Susan Herre, who served on the report’s advisory panel and works for the Federal Transit Administration, says, “When transit on campus is integrated into the surrounding community’s transit system, the benefits multiply for both town and gown by reducing auto congestion, increasing walking and passenger access to destinations, and increasing the tendency to develop in compact and sustainable ways.” The integration of campus transit into the surrounding transit network, she explains, also allows the campus to “provide a bigger boost to the economic competitiveness of the surrounding communities.”
Authors Tara Krueger and Gail Murray of Nelson/Nygaard Consulting find that campuses are employing a variety of new technical strategies to better inform riders, such as automated bus stop announcements, electronic schedules and automatic vehicle location systems (AVLs), which use GPS technology to track bus locations. This information can help improve bus timeliness and scheduling along bus routes. It can also be accessed by riders, providing real-time information about the location of buses to reduce wait times.
Ride-matching, preferential carpool and vanpool parking, guaranteed ride home programs, flex hours and telecommuting programs for employees, universal (free) parking passes, and bicycle infrastructure and support programs are among the other green strategies surveyed in the report.
The authors also analyze trends in generating revenues for the operational and capital costs associated with commuting alternatives, including collaborative funding among diverse campus and community stakeholders, parking policies and pricing, and employment of student drivers.

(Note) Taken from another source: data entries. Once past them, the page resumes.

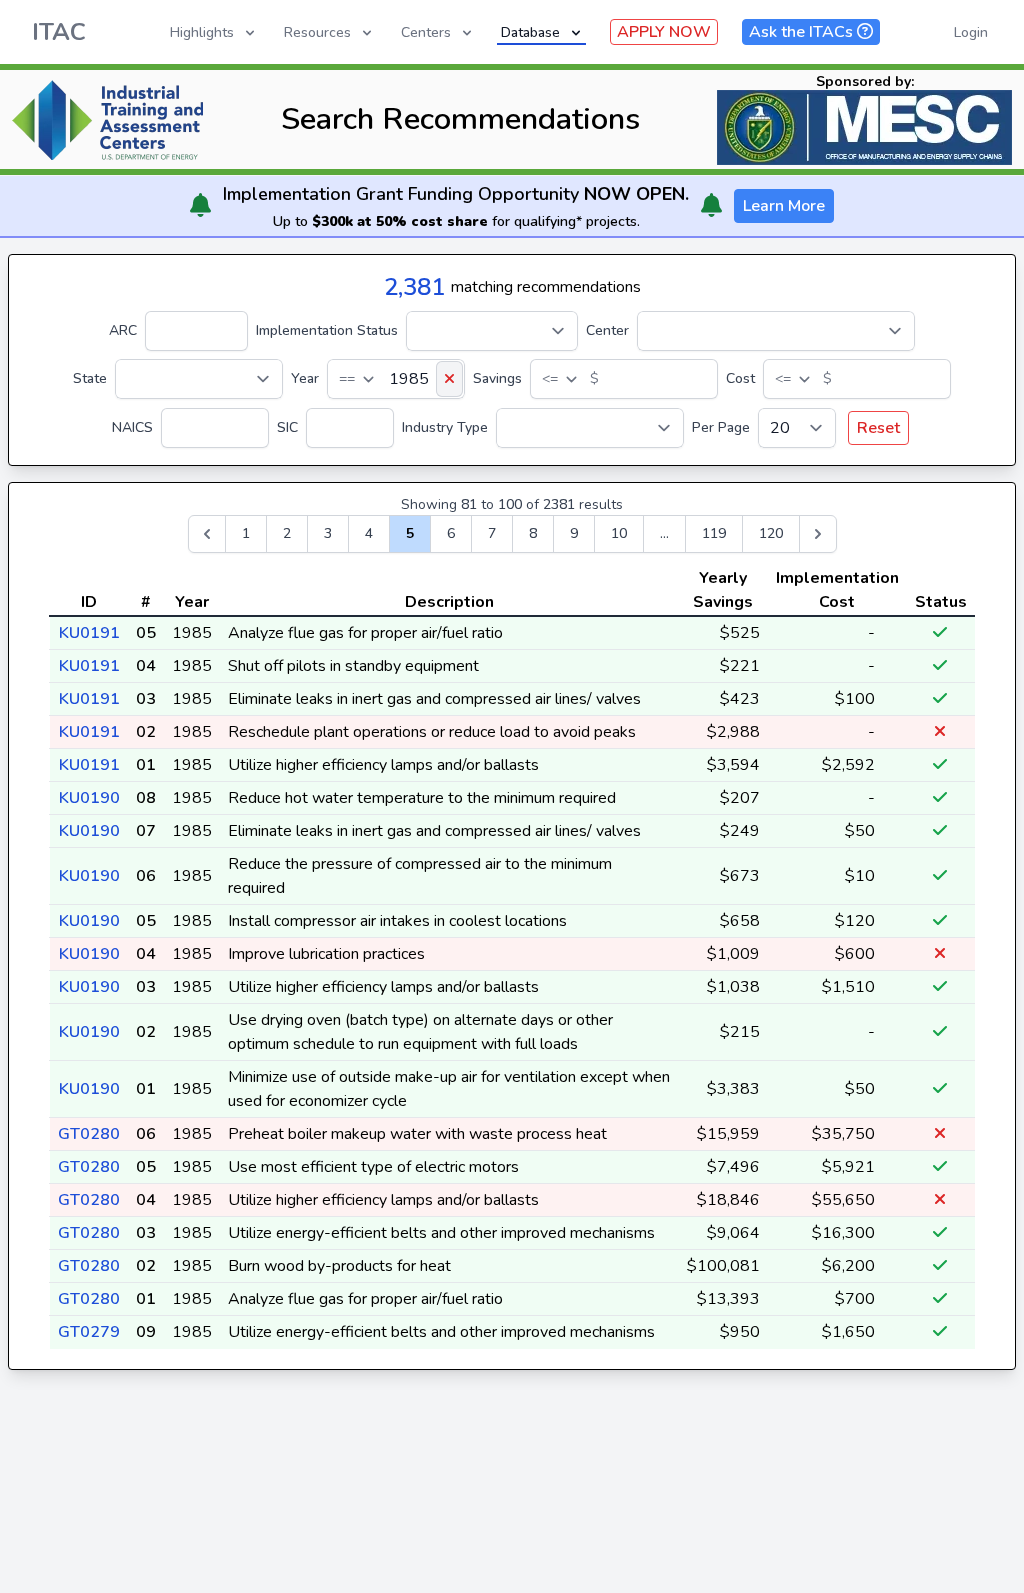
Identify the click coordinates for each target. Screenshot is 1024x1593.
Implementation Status (327, 330)
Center (607, 330)
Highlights (202, 32)
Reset (878, 428)
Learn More (784, 206)
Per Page (721, 427)
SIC (287, 427)
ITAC (59, 32)
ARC (123, 330)
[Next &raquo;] (818, 534)
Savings (497, 378)
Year (305, 378)
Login (971, 32)
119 (714, 533)
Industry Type (445, 427)
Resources (317, 32)
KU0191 (89, 633)
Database (530, 32)
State (90, 378)
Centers (426, 32)
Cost (740, 378)
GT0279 (89, 1332)
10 (619, 533)
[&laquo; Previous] (207, 534)
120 (771, 533)
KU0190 (89, 798)
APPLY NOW (664, 32)
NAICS (132, 427)
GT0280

Employing students seems to be a key strategy at many of the schools for managing transportation costs and addressing the challenge of seasonality in many campuses’ demand for transportation services.
Given that for many colleges and universities, transportation services are among the biggest sources of tension with the community, the report findings are good news. The authors note, however, that many of the leading respondents do not yet incorporate transportation into plans for new buildings and that the small sample size does not necessarily reflect a broad trend in alternatives to driving alone on U.S. campuses. Other surveys, such as Campus Environment 2008, which surveyed more than 1,000 colleges and universities, have noted that transportation efforts are lagging behind most other greening efforts in higher education. Moreover, only three community colleges–which are often among the largest colleges in the country with the greatest transportation challenges–responded to the survey, suggesting that schools have a long way to go in fully realizing campus’ potential to model transportation for the 21st century.